With that in mind, does that change anything about your recommendations?

Thanks.
 
Also worth noting, I don't have anything against changing any of the setup, rather than just adding to it. That was just the way it was setup originally.
 
No, it doesn't change anything. Don't use repeaters. Use actual wireless bridges or access points/routers set in wireless bridge mode and then hook them up to a second access point/router to broadcast the actual WLAN that the users in the condo will connect to.

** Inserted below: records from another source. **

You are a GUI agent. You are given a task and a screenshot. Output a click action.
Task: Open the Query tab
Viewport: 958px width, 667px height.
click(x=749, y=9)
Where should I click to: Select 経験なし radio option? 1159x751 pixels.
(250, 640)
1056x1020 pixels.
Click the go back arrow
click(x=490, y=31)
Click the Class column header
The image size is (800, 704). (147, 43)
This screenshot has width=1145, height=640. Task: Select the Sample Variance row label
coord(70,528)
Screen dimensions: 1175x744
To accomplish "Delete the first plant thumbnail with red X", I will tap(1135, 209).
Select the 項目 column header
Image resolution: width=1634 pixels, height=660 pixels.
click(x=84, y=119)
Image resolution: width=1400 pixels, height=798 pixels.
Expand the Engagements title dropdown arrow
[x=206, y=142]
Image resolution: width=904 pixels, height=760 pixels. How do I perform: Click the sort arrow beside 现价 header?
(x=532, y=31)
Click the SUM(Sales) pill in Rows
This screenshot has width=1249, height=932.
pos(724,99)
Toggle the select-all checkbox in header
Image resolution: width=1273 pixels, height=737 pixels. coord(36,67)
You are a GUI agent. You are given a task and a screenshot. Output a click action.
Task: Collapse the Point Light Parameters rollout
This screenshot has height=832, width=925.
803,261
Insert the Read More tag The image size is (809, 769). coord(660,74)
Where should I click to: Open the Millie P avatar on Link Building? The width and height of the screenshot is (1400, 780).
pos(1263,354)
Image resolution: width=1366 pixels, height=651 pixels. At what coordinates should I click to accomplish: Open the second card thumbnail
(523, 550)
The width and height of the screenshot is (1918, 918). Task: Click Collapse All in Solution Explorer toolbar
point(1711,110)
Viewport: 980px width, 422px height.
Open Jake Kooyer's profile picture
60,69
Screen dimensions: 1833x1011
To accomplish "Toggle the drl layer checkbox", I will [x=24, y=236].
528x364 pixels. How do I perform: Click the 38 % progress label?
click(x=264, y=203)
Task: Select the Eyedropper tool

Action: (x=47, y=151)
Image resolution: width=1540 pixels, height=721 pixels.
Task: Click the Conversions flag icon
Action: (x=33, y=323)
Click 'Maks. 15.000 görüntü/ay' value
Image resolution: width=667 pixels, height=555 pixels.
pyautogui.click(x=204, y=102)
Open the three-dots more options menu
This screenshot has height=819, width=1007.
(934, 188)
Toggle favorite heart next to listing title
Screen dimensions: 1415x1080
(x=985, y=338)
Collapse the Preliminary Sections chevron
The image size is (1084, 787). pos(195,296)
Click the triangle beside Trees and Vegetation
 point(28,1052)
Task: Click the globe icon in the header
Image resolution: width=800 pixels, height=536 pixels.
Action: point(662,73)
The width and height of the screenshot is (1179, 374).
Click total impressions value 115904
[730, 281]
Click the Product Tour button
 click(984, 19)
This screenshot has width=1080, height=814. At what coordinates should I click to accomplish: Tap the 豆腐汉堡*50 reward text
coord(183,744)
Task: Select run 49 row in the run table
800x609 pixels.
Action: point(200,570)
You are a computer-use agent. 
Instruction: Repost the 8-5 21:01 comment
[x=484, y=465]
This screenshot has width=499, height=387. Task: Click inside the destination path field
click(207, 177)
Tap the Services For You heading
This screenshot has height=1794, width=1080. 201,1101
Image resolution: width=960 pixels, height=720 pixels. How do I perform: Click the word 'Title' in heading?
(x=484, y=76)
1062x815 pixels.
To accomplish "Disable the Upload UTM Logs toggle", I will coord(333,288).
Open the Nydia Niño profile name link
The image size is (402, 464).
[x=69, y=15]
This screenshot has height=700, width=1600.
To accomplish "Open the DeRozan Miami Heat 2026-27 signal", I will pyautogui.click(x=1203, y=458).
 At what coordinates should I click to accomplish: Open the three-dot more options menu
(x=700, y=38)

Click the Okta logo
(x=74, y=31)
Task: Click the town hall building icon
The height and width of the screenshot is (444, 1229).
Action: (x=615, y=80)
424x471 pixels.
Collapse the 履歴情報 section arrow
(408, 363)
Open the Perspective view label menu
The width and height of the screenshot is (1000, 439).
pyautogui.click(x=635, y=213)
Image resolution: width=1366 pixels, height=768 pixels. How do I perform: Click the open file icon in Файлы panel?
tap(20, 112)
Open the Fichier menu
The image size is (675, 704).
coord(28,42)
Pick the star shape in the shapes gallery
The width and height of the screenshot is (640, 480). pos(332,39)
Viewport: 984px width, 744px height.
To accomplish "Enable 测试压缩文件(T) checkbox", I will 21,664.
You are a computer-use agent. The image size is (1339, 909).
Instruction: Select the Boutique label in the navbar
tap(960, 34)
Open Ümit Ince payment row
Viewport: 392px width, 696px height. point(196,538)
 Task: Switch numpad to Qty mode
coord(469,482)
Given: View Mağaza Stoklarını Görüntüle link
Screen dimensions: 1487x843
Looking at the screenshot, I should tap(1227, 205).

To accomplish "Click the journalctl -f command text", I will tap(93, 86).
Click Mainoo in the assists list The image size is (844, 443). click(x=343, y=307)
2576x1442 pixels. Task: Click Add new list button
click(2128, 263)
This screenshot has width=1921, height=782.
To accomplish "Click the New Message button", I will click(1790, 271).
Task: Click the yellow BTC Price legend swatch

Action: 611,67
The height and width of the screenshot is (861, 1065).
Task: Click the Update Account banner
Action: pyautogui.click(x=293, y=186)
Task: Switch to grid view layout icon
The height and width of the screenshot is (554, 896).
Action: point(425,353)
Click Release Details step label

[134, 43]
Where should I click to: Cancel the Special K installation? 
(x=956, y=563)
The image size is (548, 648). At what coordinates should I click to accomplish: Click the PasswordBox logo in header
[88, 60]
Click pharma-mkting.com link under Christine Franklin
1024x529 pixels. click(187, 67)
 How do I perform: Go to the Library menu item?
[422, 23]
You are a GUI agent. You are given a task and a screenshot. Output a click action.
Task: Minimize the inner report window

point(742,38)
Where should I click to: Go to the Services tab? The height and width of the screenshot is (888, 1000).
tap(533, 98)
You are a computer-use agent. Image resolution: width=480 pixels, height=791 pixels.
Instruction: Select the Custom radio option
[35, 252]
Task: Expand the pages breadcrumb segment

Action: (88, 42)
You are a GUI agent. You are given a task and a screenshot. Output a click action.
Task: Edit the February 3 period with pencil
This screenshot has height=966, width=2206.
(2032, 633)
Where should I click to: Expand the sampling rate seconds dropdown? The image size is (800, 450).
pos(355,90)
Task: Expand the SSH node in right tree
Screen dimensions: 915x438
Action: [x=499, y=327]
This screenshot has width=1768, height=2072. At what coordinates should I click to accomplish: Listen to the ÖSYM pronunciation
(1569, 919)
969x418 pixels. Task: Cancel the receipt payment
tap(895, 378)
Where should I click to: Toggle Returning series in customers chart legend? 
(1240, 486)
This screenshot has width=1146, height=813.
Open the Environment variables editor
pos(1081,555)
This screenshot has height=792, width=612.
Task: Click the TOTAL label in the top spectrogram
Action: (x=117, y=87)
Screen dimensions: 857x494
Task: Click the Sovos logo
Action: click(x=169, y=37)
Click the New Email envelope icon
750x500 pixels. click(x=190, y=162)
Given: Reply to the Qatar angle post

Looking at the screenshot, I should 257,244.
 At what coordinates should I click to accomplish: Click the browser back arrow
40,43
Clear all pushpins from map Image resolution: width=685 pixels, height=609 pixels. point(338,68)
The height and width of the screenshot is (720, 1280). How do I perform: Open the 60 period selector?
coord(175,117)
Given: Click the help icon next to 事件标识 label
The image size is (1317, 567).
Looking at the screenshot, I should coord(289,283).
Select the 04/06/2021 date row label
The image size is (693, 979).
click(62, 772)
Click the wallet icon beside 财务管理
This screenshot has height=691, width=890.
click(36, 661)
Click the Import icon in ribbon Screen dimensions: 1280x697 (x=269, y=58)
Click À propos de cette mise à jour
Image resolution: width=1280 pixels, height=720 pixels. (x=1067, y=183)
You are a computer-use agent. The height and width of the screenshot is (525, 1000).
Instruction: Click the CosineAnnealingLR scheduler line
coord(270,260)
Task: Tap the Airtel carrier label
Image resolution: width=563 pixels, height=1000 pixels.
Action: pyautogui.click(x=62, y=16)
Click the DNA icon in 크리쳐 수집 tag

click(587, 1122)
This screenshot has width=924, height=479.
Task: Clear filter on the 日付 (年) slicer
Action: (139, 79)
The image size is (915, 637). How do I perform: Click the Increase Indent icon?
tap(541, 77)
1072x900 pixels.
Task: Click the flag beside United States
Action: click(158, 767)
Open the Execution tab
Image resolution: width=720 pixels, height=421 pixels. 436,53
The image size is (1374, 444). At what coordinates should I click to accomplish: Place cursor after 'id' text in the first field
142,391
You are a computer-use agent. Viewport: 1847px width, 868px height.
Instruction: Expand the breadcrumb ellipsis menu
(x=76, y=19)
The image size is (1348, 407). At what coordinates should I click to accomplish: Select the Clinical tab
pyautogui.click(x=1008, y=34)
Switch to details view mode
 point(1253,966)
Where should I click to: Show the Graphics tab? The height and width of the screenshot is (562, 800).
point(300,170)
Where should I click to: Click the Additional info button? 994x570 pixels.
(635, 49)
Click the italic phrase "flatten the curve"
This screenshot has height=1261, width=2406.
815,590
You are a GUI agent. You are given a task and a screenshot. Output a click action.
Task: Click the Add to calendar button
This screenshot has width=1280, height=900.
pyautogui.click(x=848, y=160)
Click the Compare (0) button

There are plenty of N300 routers and access points below $30 in price point that can do wireless bridging if you need to go super cheap, and for the addition for a few dollars for pigtails to run the antennas outside for better reception, that combined with a second one inside. Each location can be done for under $75 and you'll have much better over all WLAN performance everywhere.
 
No, it doesn't change anything. Don't use repeaters. Use actual wireless bridges or access points/routers set in wireless bridge mode and then hook them up to a second access point/router to broadcast the actual WLAN that the users in the condo will connect to.

There are plenty of N300 routers and access points below $30 in price point that can do wireless bridging if you need to go super cheap, and for the addition for a few dollars for pigtails to run the antennas outside for better reception, that combined with a second one inside. Each location can be done for under $75 and you'll have much better over all WLAN performance everywhere.

2nd that. Repeaters (WDS) bad, problemmatic. No standards.

Engenius brand (see Newegg.com) is one I've used. Work well. Outdoor enclosure, built-in antenna is the key.
 
Thanks for all the help. This has helped very much.

Running wire is definitely not possible.

So my plan of attack is to use 2 EnGenius ENH202 Outdoor Bridges wall mounted outside, then some access point, perhaps a Ubiquiti Unifi AP inside the backend condo to service it and the one attached to it.
 
Thanks for all the help. This has helped very much.

Running wire is definitely not possible.

So my plan of attack is to use 2 EnGenius ENH202 Outdoor Bridges wall mounted outside, then some access point, perhaps a Ubiquiti Unifi AP inside the backend condo to service it and the one attached to it.
Some client bridges, EnGenius included as I recall, can be setup as a simultaneous client bridge and Access point.
 
Some client bridges, EnGenius included as I recall, can be setup as a simultaneous client bridge and Access point.

Interesting. Although in this situation, with the signal need to go from outdoors to indoor in the opposite direction, wouldn't that not work?

It sounds like that wouldn't work in much of any situation with a directional antenna bridge. Is this correct?
 
Some of them have seperate omni antennas in addition to the directional antennas used for a bridge. Those bridges/APs generally have seperate radios for the access point. Not a common thing though.

In this case, those Engenius bridges with a seperate access point inside the condo are probably the best way to go. Just make sure the AP is on a seperate Wifi channel from the bridges and also that the bridge has a seperate SSID from the condo AP.